> [TASK ITEM] Every entry below should come back unchanged, except that the pictures are dropped.
[EXTRACTED ENTRIES — start]
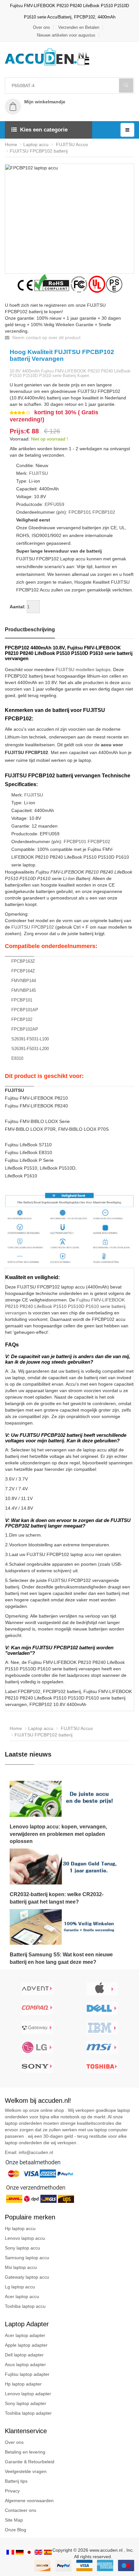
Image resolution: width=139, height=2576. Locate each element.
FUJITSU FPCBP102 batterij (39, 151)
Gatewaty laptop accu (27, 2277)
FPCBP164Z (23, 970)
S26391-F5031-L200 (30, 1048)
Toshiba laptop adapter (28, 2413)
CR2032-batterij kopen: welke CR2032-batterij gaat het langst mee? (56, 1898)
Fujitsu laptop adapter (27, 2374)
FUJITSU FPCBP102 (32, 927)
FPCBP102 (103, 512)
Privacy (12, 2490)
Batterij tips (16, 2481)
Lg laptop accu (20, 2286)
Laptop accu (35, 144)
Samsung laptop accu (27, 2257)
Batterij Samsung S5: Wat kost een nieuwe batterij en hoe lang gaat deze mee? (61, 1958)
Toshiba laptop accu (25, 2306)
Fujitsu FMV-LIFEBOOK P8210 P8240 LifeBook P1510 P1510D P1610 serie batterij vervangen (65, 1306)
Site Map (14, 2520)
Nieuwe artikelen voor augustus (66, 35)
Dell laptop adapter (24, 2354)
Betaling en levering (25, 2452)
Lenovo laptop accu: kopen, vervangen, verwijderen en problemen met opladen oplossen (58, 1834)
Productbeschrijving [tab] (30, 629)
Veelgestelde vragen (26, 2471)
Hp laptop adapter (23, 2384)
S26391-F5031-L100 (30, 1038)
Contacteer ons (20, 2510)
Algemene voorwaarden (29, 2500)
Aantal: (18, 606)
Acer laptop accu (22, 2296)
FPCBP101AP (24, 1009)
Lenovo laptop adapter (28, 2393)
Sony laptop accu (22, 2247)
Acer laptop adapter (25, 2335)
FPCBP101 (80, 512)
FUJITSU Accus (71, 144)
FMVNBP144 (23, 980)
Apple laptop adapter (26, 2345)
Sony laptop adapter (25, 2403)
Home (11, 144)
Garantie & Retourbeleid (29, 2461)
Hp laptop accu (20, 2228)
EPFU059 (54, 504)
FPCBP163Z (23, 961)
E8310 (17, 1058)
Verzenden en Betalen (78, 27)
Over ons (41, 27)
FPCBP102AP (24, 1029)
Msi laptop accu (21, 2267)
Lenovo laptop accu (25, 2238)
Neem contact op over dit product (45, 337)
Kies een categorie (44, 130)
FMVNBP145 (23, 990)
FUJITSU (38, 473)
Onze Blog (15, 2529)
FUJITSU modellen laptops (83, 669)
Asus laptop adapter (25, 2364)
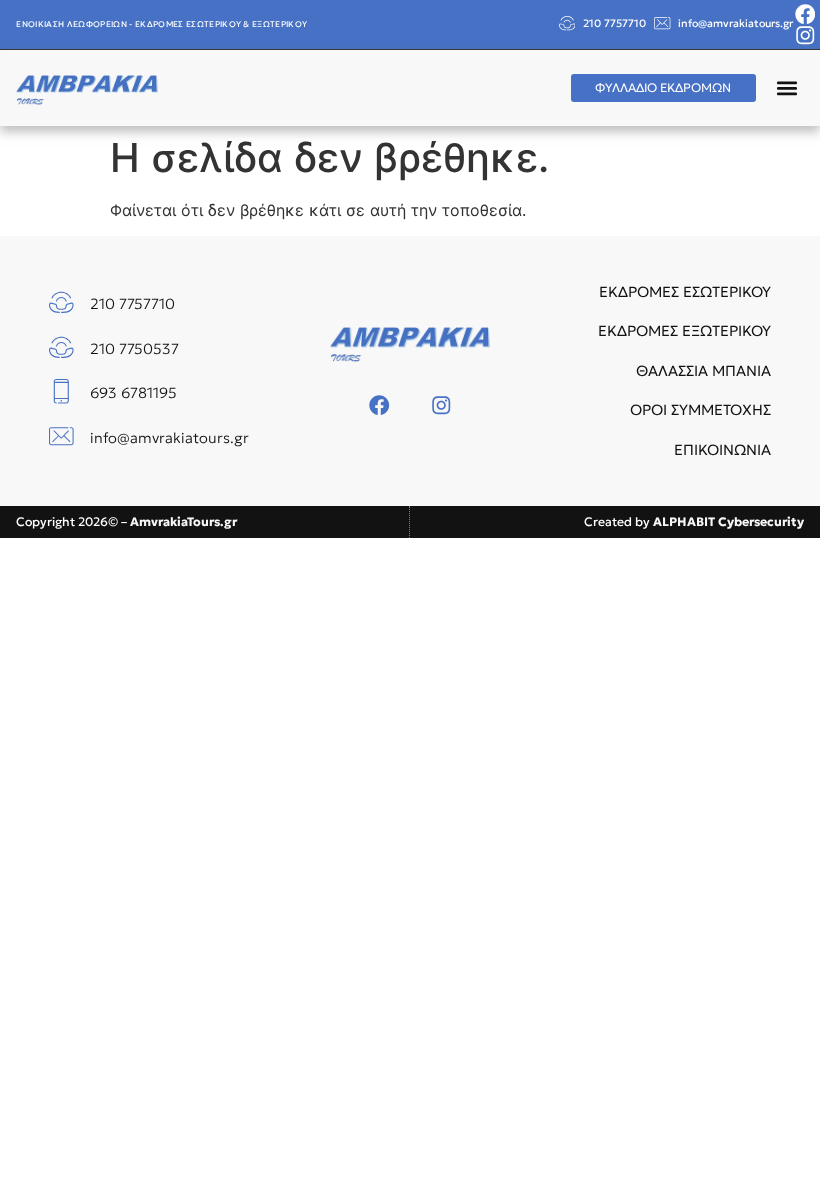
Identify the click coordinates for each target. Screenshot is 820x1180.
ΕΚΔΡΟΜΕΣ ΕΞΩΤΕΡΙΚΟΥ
[EXTRACTED ENTRIES — finish]
> [YOUR RESPONSE]
Image resolution: width=139, height=2576. Locate each element.
FUJITSU FPCBP102 batterij (39, 151)
Gatewaty laptop accu (27, 2277)
FPCBP164Z (23, 970)
S26391-F5031-L200 (30, 1048)
Toshiba laptop adapter (28, 2413)
CR2032-batterij kopen: welke CR2032-batterij gaat het langst mee? (56, 1898)
Fujitsu laptop adapter (27, 2374)
FUJITSU FPCBP102 (32, 927)
FPCBP102 (103, 512)
Privacy (12, 2490)
Batterij tips (16, 2481)
Lg laptop accu (20, 2286)
Laptop accu (35, 144)
Samsung laptop accu (27, 2257)
Batterij Samsung S5: Wat kost een nieuwe batterij en hoe lang gaat deze mee? (61, 1958)
Toshiba laptop accu (25, 2306)
Fujitsu FMV-LIFEBOOK P8210 P8240 LifeBook P1510 P1510D P1610 serie batterij vervangen (65, 1306)
Site Map (14, 2520)
Nieuwe artikelen voor augustus (66, 35)
Dell laptop adapter (24, 2354)
Betaling en levering (25, 2452)
Lenovo laptop accu: kopen, vervangen, verwijderen en problemen met opladen oplossen (58, 1834)
Productbeschrijving [tab] (30, 629)
Veelgestelde vragen (26, 2471)
Hp laptop adapter (23, 2384)
S26391-F5031-L100 (30, 1038)
Contacteer ons (20, 2510)
Algemene voorwaarden (29, 2500)
Aantal: (18, 606)
Acer laptop accu (22, 2296)
FPCBP101AP (24, 1009)
Lenovo laptop adapter (28, 2393)
Sony laptop accu (22, 2247)
Acer laptop adapter (25, 2335)
FPCBP101 (80, 512)
FUJITSU Accus (71, 144)
FMVNBP144 (23, 980)
Apple laptop adapter (26, 2345)
Sony laptop adapter (25, 2403)
Home (11, 144)
Garantie & Retourbeleid (29, 2461)
Hp laptop accu (20, 2228)
EPFU059 (54, 504)
FPCBP163Z (23, 961)
E8310 (17, 1058)
Verzenden en Betalen (78, 27)
Over ons (41, 27)
FPCBP102AP (24, 1029)
Msi laptop accu (21, 2267)
Lenovo laptop accu (25, 2238)
Neem contact op over dit product (45, 337)
Kies een categorie (44, 130)
FMVNBP145 (23, 990)
FUJITSU (38, 473)
Onze Blog (15, 2529)
FUJITSU modellen laptops (83, 669)
Asus laptop adapter (25, 2364)
Identify the click coordinates for each target. Screenshot is 820x1180.
ΕΚΔΡΟΜΕΣ ΕΞΩΤΕΡΙΚΟΥ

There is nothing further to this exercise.